LeBron James and the More Than a Vote nonprofit organization he headlines are looking to recruit young people to work the polls in Black electoral districts for November’s general election.
The organization has partnered with the NAACP Legal Defense Fund for the initiative, which will be rolled out in 12 states, beginning with Florida, Georgia, Michigan, Mississippi, Wisconsin, Ohio, North Carolina, South Carolina, Texas, Alabama, Louisiana, and Pennsylvania.
Some of those states, like Georgia, especially in predominantly Black neighborhoods, faced major challenges in June’s primaries, including long lines, issues with voting machines, and a shortage of poll workers.
Milwaukee, meanwhile, had just five polling locations available for its primaries, according to ABC News, compared to the 180 that are usually open when voters go to the polls. Wisconsin officials also said that 60 percent of the state’s voting sites had a shortage of poll workers, which was likely a result of COVID-19.
The New York Times reports that More Than A Vote will use paid advertising and corporate partnerships to motivate people to volunteer as poll workers, and the campaign will begin in the next few weeks.
The organization was started by Black athletes and entertainers shortly after George Floyd died in May.
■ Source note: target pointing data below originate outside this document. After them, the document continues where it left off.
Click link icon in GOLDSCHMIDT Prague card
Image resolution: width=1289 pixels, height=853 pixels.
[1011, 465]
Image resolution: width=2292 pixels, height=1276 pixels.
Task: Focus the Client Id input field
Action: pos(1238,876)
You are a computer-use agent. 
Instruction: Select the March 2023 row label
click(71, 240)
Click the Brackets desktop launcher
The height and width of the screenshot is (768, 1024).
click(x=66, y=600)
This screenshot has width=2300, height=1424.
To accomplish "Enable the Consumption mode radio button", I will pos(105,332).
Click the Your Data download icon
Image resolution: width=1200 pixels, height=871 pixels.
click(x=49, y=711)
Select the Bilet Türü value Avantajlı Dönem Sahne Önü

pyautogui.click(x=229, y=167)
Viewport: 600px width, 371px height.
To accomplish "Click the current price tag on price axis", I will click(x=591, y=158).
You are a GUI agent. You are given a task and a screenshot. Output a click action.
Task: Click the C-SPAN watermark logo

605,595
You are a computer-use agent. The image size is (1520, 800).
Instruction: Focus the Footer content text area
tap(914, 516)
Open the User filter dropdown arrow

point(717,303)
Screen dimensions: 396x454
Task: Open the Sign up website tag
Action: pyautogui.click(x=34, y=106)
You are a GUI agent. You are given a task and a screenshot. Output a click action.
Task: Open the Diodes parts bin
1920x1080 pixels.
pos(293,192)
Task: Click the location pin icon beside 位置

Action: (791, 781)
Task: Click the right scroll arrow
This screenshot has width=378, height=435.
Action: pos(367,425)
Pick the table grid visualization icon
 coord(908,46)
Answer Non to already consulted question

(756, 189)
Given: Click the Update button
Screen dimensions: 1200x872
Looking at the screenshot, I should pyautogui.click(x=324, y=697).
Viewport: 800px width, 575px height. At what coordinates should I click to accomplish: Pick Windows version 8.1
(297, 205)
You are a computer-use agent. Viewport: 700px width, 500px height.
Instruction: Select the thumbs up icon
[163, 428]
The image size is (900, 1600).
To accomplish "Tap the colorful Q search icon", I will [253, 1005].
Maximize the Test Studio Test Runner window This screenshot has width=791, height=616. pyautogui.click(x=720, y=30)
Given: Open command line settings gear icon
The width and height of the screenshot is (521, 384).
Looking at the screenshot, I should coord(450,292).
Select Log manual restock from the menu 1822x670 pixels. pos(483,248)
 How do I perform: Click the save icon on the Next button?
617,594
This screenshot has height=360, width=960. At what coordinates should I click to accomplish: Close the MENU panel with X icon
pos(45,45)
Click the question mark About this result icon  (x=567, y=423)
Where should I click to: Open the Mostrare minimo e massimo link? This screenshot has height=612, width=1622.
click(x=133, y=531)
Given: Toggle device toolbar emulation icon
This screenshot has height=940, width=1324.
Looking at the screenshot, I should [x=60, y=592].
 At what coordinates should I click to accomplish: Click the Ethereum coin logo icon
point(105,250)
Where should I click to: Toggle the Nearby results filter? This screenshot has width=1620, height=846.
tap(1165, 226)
The group’s primary goal is to combat voter suppression “By educating, energizing, and protecting” the Black community, as described on their website.
It was announced earlier this month that James and More Than A Vote reached an agreement with the Los Angeles Dodgers to turn Dodger Stadium into a voting location for five days leading up to the general election. All registered voters will be able to vote at the stadium, where free parking will be provided.
The Los Angeles Lakers star spoke about November’s presidential election earlier this month at the NBA’s bubble location in Orlando, Florida, and explained why he’s helping the Black community with voting this year.
“A lot of people in our community, in the Black community … one, don’t want to vote because they don’t believe their vote counts two, don’t know where to go and vote,” he told reporters. “They are basically suppressed so much that they were like, ‘I’m not going anyways because it doesn’t even matter. ‘Cause no one cares about us, no one cares about our opinions, or cares about who we’d like to have in office.'”
Reportedly, More Than A Vote wants to recruit young people to work polling stations, instead of seniors, since seniors stand a higher risk of being severely affected by the coronavirus if they test positive for it.
News of the poll worker initiative came before NBA players ended a two-day boycott this week that was in response to the shooting of Jacob Blake, a Black man who was shot seven times in the back by a police officer on Aug. 23 in Kenosha, Wisconsin,
Players have since met with league officials and agreed the playoffs will resume on Saturday, Aug. 29, at Disney World in Orlando. The move was decided once the league committed to enacting a number of new social justice initiatives, including working with NBA franchises to convert the arenas they control into voting locations.
“These commitments follow months of close collaboration around designing a safe and healthy environment to restart the NBA season, providing a platform to promote social justice, as well as creating an NBA Foundation focused on economic empowerment in the Black community,” read a joint statement released by National Basketball Players Association Executive Director Michele Roberts and NBA Commissioner Adam Silver. “We look forward to the resumption of the playoffs and continuing to work together — in Orlando and in all NBA team markets — to push for meaningful and sustainable change.”